Below are lines of data; restate word for word those running from the line containing "Instruction: Click the Bilanciamento" to the line containing "This screenshot has width=1512, height=808.", inclusive, and no others.

◆ **Collected data entries**:
= = = = = = =

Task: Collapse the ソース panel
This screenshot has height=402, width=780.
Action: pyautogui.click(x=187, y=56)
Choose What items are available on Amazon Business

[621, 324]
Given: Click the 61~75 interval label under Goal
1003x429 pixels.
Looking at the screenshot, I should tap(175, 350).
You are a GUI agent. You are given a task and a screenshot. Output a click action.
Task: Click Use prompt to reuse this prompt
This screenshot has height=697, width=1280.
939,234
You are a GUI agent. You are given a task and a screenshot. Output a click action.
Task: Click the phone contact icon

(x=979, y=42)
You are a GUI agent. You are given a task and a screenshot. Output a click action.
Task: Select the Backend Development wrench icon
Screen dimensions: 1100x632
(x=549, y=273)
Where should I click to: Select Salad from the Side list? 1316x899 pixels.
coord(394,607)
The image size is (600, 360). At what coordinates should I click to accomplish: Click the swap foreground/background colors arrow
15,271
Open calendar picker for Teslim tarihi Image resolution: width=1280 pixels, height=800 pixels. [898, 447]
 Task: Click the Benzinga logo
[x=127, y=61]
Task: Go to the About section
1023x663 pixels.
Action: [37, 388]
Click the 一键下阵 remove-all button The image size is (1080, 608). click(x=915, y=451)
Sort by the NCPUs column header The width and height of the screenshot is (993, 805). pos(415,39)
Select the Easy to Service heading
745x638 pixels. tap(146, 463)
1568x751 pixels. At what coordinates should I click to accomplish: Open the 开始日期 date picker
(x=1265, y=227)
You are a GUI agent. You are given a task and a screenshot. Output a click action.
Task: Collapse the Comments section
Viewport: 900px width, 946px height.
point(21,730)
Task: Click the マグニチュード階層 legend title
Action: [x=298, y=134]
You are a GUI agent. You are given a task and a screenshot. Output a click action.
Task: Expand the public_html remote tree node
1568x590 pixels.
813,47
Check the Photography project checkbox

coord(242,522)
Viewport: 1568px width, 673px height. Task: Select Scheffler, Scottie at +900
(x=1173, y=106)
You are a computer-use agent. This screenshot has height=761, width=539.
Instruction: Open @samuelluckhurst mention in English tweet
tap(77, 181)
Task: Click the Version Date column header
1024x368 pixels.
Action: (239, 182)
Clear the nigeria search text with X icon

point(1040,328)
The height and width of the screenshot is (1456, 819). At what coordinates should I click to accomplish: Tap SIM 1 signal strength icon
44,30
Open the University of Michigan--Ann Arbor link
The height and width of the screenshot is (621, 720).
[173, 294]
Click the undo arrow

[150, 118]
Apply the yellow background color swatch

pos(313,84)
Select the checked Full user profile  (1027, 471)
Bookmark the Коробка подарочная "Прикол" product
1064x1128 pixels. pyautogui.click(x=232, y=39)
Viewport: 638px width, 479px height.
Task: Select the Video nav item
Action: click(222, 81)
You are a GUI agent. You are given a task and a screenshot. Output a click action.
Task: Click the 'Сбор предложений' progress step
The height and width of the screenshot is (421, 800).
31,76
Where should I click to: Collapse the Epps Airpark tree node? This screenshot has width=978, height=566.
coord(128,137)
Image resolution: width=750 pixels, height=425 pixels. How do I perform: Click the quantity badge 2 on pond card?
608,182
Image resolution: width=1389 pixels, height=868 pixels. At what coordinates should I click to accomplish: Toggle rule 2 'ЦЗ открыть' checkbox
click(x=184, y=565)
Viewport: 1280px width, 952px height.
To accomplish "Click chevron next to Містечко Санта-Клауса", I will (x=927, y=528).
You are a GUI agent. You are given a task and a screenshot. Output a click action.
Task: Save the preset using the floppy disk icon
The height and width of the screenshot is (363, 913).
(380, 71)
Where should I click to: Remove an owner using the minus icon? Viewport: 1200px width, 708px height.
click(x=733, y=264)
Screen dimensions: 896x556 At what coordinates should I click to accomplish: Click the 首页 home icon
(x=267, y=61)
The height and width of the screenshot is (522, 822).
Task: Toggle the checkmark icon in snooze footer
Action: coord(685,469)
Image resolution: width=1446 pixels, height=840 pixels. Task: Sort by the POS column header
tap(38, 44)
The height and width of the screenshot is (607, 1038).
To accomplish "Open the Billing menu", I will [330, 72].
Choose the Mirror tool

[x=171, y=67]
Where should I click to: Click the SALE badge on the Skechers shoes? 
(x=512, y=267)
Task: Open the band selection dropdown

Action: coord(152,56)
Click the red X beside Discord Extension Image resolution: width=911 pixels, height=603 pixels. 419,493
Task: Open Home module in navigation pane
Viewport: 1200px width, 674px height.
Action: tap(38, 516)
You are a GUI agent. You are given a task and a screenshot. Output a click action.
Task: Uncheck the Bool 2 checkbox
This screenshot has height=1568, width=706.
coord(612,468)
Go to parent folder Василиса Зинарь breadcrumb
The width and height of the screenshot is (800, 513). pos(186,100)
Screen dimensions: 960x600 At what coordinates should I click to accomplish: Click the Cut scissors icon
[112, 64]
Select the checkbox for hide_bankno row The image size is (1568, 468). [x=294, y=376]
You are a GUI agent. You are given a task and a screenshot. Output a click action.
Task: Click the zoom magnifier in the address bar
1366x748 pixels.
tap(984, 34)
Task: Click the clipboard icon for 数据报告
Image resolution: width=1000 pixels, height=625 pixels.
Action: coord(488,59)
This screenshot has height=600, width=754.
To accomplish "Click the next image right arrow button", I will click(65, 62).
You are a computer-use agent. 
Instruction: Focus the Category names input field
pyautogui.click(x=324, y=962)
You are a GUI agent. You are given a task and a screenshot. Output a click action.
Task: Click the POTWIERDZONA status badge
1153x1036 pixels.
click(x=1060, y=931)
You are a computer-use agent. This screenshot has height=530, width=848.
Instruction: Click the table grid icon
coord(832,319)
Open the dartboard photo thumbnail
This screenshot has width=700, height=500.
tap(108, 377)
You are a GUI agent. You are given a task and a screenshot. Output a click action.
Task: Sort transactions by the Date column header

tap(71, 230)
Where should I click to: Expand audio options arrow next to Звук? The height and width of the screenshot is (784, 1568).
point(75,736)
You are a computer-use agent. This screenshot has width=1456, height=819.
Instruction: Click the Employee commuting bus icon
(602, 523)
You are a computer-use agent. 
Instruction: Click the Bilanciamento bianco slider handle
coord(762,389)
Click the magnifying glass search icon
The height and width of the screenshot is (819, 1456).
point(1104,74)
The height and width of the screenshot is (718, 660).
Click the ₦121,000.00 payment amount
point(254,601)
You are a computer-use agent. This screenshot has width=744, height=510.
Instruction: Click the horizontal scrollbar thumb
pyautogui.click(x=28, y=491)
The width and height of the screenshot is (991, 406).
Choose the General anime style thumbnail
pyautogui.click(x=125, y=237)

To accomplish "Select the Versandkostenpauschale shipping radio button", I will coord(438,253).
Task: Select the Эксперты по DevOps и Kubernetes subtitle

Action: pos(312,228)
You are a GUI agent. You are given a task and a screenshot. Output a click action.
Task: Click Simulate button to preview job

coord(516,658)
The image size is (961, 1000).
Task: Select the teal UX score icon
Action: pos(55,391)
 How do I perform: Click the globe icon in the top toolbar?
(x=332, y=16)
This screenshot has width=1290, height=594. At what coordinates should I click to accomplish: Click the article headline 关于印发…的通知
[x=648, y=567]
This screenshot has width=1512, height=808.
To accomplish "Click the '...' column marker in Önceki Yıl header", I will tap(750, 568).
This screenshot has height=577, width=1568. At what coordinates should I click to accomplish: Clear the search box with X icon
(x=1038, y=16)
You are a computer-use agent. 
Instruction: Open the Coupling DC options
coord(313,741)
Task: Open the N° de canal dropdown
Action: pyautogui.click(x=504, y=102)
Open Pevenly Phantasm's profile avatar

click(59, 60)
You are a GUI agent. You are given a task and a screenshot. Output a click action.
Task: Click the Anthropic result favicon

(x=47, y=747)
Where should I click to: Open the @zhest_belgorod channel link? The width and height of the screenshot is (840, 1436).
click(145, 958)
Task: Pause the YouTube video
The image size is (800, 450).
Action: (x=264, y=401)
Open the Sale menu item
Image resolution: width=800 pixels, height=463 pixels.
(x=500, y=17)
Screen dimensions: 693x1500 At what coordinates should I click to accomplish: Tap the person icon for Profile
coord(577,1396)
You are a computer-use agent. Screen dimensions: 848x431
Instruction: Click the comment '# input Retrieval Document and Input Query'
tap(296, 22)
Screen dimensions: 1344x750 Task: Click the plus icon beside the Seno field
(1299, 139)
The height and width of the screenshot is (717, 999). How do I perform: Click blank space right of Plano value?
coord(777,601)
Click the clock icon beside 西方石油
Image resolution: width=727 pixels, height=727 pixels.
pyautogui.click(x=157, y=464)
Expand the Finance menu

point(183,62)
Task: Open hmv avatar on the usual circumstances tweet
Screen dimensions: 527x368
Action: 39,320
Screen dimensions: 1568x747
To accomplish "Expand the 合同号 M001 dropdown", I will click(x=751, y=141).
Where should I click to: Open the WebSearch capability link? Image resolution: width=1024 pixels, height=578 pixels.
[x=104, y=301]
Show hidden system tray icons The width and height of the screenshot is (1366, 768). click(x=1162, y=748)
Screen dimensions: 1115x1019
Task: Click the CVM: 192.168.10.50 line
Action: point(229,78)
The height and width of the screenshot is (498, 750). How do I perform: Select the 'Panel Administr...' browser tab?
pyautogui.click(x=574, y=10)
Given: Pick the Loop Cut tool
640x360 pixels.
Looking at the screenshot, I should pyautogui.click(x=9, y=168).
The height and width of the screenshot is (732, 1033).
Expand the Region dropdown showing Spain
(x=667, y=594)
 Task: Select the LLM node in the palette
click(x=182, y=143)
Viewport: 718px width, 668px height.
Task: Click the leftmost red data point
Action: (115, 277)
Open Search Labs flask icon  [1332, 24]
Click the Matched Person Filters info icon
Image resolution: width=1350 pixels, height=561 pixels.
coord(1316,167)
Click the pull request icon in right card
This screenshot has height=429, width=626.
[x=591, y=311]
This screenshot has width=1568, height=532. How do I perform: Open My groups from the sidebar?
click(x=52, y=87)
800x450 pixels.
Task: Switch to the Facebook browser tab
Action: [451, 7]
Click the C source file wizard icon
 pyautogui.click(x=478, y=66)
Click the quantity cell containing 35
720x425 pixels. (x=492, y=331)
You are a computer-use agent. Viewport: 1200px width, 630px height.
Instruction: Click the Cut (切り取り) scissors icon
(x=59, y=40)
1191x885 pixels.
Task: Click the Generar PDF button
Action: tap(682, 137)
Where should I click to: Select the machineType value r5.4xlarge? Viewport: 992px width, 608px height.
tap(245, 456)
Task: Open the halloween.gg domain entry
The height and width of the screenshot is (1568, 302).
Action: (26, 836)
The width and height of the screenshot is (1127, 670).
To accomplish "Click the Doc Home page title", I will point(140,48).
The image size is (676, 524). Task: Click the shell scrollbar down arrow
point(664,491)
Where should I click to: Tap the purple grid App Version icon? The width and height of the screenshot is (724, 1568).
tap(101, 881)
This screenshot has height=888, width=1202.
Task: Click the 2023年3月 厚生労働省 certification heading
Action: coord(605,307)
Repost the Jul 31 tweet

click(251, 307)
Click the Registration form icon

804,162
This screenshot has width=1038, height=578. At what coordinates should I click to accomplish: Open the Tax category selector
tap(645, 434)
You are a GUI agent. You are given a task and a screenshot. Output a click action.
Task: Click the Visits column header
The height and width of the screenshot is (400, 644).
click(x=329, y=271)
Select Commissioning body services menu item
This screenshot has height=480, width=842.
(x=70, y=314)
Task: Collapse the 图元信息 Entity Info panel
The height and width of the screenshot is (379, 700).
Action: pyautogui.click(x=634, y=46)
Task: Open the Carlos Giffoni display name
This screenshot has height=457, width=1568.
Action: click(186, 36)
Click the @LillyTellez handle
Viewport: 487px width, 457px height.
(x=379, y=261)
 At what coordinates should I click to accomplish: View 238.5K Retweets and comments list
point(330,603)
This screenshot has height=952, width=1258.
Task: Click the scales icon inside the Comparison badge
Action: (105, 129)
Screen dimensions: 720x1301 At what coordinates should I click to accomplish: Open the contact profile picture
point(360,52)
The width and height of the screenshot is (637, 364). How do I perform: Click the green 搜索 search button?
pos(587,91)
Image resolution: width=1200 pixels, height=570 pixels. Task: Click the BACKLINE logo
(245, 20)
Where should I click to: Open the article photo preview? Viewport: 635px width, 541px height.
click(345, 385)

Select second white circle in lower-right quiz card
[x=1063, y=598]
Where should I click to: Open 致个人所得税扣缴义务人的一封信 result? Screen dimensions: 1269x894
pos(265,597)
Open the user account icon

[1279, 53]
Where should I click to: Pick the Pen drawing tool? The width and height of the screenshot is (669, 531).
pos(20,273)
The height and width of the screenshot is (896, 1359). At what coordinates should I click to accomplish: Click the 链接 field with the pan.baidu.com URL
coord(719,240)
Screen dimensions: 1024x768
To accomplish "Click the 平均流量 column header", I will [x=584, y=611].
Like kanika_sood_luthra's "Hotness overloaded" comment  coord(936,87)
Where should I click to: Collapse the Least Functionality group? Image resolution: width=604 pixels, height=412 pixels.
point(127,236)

= = = = = = =

◆ **Response for this exercise**:
Instruction: Click the Bilanciamento bianco slider handle
coord(762,389)
Click the magnifying glass search icon
The height and width of the screenshot is (819, 1456).
point(1104,74)
The height and width of the screenshot is (718, 660).
Click the ₦121,000.00 payment amount
point(254,601)
You are a computer-use agent. This screenshot has width=744, height=510.
Instruction: Click the horizontal scrollbar thumb
pyautogui.click(x=28, y=491)
The width and height of the screenshot is (991, 406).
Choose the General anime style thumbnail
pyautogui.click(x=125, y=237)

To accomplish "Select the Versandkostenpauschale shipping radio button", I will coord(438,253).
Task: Select the Эксперты по DevOps и Kubernetes subtitle

Action: pos(312,228)
You are a GUI agent. You are given a task and a screenshot. Output a click action.
Task: Click Simulate button to preview job

coord(516,658)
The image size is (961, 1000).
Task: Select the teal UX score icon
Action: pos(55,391)
 How do I perform: Click the globe icon in the top toolbar?
(x=332, y=16)
This screenshot has width=1290, height=594. At what coordinates should I click to accomplish: Click the article headline 关于印发…的通知
[x=648, y=567]
This screenshot has width=1512, height=808.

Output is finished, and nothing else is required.